**Your goal:** Only a number is wanted here: how many lines in the records below contain the string "from".

**Supplied material:**
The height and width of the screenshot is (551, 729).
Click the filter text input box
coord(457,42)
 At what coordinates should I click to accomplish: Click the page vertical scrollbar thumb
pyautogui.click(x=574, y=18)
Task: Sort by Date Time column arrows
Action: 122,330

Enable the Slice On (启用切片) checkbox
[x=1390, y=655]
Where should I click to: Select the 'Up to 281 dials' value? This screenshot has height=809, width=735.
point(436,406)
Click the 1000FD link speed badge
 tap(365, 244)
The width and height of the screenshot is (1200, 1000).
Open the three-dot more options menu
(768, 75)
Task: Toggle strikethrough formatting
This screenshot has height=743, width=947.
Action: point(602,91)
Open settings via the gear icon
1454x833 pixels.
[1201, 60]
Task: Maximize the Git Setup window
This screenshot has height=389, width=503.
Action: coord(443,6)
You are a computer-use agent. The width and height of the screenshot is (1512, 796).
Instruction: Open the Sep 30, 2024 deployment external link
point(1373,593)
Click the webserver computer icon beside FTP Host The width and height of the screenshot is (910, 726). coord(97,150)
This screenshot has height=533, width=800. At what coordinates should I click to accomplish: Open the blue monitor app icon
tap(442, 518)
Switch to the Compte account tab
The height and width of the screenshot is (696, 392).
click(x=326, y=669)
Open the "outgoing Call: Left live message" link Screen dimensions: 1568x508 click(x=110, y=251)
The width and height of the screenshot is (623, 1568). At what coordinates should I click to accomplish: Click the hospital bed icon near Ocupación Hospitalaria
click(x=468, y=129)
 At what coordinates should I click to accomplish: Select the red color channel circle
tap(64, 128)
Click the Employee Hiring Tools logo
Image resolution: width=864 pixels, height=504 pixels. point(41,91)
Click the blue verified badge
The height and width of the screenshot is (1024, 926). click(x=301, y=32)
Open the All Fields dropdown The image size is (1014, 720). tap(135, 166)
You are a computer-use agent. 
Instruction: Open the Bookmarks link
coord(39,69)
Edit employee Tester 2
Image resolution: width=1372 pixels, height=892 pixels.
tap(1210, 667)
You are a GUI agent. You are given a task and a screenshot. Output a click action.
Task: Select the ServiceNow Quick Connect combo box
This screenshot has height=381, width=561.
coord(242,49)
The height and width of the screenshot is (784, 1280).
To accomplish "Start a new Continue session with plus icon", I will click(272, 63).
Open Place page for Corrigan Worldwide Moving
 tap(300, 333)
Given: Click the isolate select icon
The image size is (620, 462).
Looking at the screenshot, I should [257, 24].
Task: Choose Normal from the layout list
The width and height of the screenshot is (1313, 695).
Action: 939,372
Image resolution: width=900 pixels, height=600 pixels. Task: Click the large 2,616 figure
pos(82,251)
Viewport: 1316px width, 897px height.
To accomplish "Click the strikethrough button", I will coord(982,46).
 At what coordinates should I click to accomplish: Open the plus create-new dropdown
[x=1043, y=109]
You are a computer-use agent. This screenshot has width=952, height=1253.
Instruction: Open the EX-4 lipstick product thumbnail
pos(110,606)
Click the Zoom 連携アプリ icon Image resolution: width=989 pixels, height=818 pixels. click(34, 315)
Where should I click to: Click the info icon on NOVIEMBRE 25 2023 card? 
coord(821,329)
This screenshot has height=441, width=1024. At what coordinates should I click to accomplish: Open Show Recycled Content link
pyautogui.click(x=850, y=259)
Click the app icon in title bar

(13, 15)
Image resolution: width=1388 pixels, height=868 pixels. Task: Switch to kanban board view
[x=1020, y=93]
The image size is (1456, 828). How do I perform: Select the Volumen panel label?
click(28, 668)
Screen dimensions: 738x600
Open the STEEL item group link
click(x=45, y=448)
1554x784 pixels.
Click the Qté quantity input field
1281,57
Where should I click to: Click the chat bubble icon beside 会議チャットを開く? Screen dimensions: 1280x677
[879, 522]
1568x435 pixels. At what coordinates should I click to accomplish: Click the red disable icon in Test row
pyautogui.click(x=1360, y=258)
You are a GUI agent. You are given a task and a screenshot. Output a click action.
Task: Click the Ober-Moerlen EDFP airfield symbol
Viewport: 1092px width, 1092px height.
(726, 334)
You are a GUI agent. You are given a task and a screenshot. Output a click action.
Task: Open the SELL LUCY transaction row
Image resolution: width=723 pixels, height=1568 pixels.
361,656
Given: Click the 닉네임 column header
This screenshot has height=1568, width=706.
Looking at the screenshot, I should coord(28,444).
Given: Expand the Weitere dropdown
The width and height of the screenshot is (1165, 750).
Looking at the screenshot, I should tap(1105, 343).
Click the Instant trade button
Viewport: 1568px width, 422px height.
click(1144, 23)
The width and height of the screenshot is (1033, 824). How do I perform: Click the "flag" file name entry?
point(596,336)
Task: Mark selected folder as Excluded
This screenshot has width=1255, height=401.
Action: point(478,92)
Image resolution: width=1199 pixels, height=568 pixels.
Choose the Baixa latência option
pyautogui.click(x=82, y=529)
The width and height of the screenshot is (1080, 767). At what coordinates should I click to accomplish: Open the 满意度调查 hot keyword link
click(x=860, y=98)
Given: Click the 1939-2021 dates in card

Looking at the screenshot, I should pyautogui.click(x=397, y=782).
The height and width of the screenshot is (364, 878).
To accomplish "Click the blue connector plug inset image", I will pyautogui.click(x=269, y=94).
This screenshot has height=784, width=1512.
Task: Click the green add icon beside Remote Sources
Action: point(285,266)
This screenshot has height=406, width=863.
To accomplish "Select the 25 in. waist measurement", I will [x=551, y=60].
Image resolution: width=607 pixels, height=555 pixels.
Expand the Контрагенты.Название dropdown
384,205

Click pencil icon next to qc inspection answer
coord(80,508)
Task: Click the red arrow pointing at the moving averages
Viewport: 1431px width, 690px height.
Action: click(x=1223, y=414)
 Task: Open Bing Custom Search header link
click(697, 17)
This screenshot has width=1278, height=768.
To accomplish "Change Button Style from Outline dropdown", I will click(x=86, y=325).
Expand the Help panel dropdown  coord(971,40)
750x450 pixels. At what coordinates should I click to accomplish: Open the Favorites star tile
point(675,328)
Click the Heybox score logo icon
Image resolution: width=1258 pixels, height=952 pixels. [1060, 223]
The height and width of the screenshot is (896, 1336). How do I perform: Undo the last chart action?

**Result:** 2